_ARBEITSANWEISUNG_
Geben Sie die folgende Auflistung vollständig und Zeile für Zeile unverändert wieder.

[Datenauflistung]
*-*-*
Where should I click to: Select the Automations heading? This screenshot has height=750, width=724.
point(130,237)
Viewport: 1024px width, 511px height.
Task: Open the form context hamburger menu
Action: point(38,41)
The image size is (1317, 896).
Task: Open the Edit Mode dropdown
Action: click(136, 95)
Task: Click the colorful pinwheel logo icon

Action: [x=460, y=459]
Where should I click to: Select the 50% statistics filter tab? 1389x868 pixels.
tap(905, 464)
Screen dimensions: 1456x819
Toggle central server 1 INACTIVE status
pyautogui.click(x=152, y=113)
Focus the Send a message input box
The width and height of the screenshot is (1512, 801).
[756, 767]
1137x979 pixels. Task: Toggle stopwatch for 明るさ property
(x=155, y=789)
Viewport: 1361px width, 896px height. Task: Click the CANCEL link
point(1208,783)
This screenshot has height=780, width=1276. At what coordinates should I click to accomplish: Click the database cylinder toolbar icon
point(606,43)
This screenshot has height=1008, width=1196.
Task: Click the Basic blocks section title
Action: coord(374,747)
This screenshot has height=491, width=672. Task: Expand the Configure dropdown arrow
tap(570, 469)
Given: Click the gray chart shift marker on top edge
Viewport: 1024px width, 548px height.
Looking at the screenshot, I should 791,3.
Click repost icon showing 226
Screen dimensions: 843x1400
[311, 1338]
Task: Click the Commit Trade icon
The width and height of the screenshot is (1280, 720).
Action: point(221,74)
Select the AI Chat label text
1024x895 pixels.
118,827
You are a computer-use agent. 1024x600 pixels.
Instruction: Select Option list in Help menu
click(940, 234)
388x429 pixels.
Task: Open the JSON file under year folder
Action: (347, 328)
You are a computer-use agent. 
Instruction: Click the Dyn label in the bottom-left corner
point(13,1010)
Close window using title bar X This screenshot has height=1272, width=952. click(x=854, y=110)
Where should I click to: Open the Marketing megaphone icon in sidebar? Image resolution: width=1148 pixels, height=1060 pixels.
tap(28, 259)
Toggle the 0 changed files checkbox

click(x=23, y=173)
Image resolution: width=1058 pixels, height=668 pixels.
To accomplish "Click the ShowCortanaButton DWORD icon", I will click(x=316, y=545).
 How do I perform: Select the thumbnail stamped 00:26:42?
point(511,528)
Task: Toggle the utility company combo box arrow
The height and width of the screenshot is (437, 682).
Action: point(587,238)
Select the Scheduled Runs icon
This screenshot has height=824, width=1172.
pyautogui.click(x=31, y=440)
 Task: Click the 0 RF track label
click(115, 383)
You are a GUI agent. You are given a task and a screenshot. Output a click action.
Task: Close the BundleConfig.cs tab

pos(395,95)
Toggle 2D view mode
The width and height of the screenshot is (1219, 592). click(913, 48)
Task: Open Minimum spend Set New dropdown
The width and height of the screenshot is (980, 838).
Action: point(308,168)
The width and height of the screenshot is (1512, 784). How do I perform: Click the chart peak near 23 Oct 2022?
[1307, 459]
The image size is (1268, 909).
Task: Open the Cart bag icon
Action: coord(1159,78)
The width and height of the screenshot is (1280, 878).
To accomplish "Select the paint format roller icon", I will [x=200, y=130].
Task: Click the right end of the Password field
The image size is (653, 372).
*-*-*
_ERGEBNIS_
Where should I click to: Select the Automations heading? This screenshot has height=750, width=724.
point(130,237)
Viewport: 1024px width, 511px height.
Task: Open the form context hamburger menu
Action: point(38,41)
The image size is (1317, 896).
Task: Open the Edit Mode dropdown
Action: click(136, 95)
Task: Click the colorful pinwheel logo icon

Action: [x=460, y=459]
Where should I click to: Select the 50% statistics filter tab? 1389x868 pixels.
tap(905, 464)
Screen dimensions: 1456x819
Toggle central server 1 INACTIVE status
pyautogui.click(x=152, y=113)
Focus the Send a message input box
The width and height of the screenshot is (1512, 801).
[756, 767]
1137x979 pixels. Task: Toggle stopwatch for 明るさ property
(x=155, y=789)
Viewport: 1361px width, 896px height. Task: Click the CANCEL link
point(1208,783)
This screenshot has height=780, width=1276. At what coordinates should I click to accomplish: Click the database cylinder toolbar icon
point(606,43)
This screenshot has height=1008, width=1196.
Task: Click the Basic blocks section title
Action: coord(374,747)
This screenshot has height=491, width=672. Task: Expand the Configure dropdown arrow
tap(570, 469)
Given: Click the gray chart shift marker on top edge
Viewport: 1024px width, 548px height.
Looking at the screenshot, I should 791,3.
Click repost icon showing 226
Screen dimensions: 843x1400
[311, 1338]
Task: Click the Commit Trade icon
The width and height of the screenshot is (1280, 720).
Action: point(221,74)
Select the AI Chat label text
1024x895 pixels.
118,827
You are a computer-use agent. 1024x600 pixels.
Instruction: Select Option list in Help menu
click(940, 234)
388x429 pixels.
Task: Open the JSON file under year folder
Action: (347, 328)
You are a computer-use agent. 
Instruction: Click the Dyn label in the bottom-left corner
point(13,1010)
Close window using title bar X This screenshot has height=1272, width=952. click(x=854, y=110)
Where should I click to: Open the Marketing megaphone icon in sidebar? Image resolution: width=1148 pixels, height=1060 pixels.
tap(28, 259)
Toggle the 0 changed files checkbox

click(x=23, y=173)
Image resolution: width=1058 pixels, height=668 pixels.
To accomplish "Click the ShowCortanaButton DWORD icon", I will click(x=316, y=545).
 How do I perform: Select the thumbnail stamped 00:26:42?
point(511,528)
Task: Toggle the utility company combo box arrow
The height and width of the screenshot is (437, 682).
Action: point(587,238)
Select the Scheduled Runs icon
This screenshot has height=824, width=1172.
pyautogui.click(x=31, y=440)
 Task: Click the 0 RF track label
click(115, 383)
You are a GUI agent. You are given a task and a screenshot. Output a click action.
Task: Close the BundleConfig.cs tab

pos(395,95)
Toggle 2D view mode
The width and height of the screenshot is (1219, 592). click(913, 48)
Task: Open Minimum spend Set New dropdown
The width and height of the screenshot is (980, 838).
Action: point(308,168)
The width and height of the screenshot is (1512, 784). How do I perform: Click the chart peak near 23 Oct 2022?
[1307, 459]
The image size is (1268, 909).
Task: Open the Cart bag icon
Action: coord(1159,78)
The width and height of the screenshot is (1280, 878).
To accomplish "Select the paint format roller icon", I will [x=200, y=130].
Task: Click the right end of the Password field
The image size is (653, 372).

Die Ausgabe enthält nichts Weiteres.